=== Working data ===

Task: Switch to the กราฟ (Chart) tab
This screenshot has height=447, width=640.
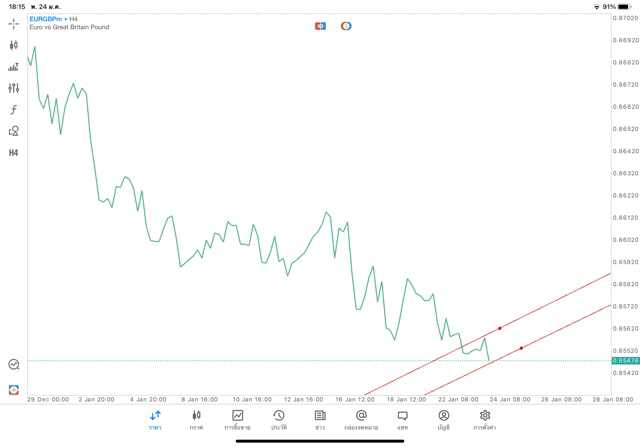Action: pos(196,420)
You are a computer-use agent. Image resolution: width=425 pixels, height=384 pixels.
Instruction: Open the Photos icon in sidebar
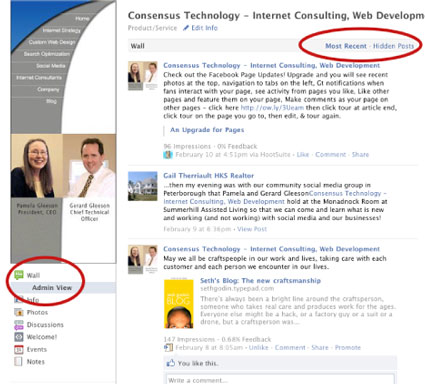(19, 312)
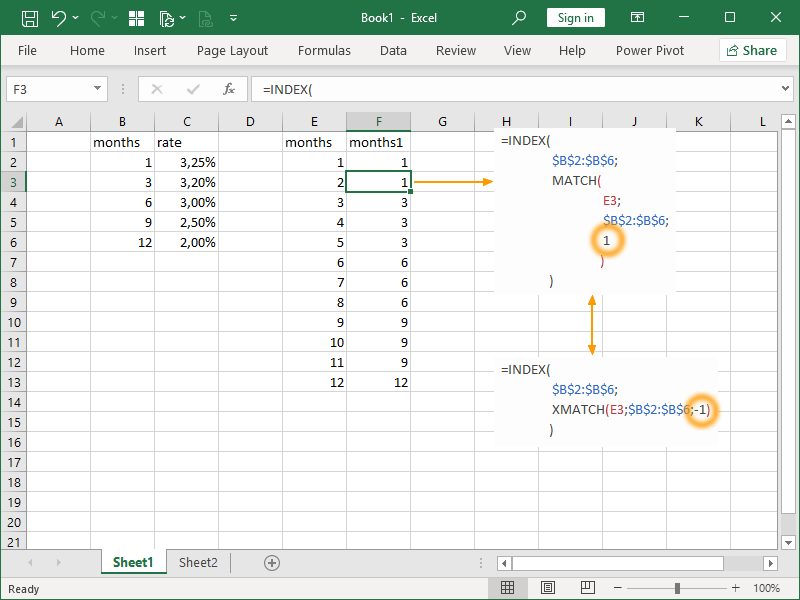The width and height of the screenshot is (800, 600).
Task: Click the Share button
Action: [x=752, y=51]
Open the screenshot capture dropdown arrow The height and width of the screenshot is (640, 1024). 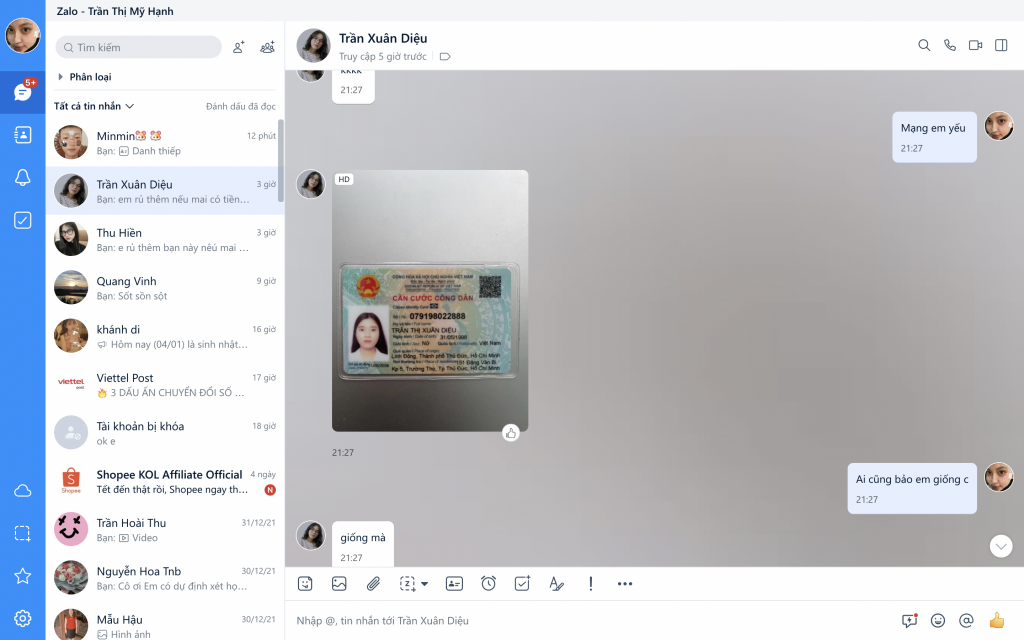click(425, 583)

===

With the pictures removed, print only the lines starting at the line that has "This screenshot has height=447, width=640." and ending at the line that has "You are a computer-use", both ends included, exactly as they stand above.

--- Answer space ---
This screenshot has height=447, width=640.
Action: pos(196,420)
You are a computer-use agent. Image resolution: width=425 pixels, height=384 pixels.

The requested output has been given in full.